=== Begin Enclosure ===

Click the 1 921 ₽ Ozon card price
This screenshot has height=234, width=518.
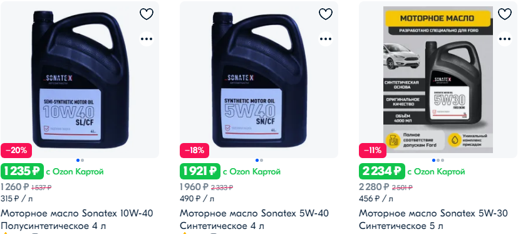[200, 171]
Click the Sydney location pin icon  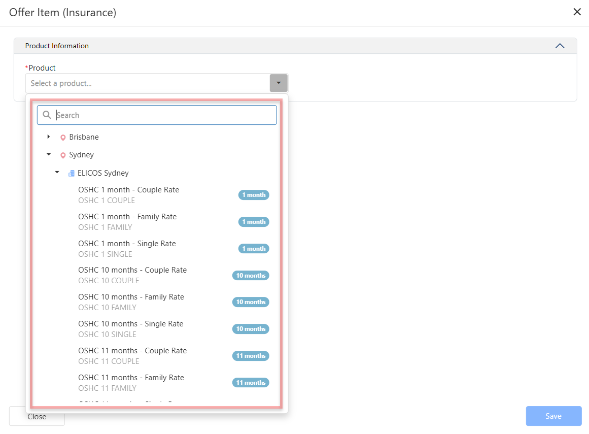[63, 155]
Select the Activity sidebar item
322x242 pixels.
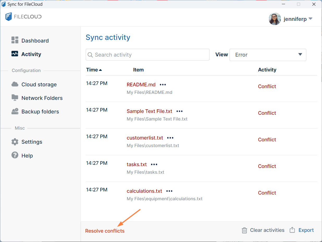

=== End Enclosure ===

The line containing "Select the Activity sidebar item" and every line after it, through the end of the records, are what you should retype exactly. Do not include the pictures.

Select the Activity sidebar item
322x242 pixels.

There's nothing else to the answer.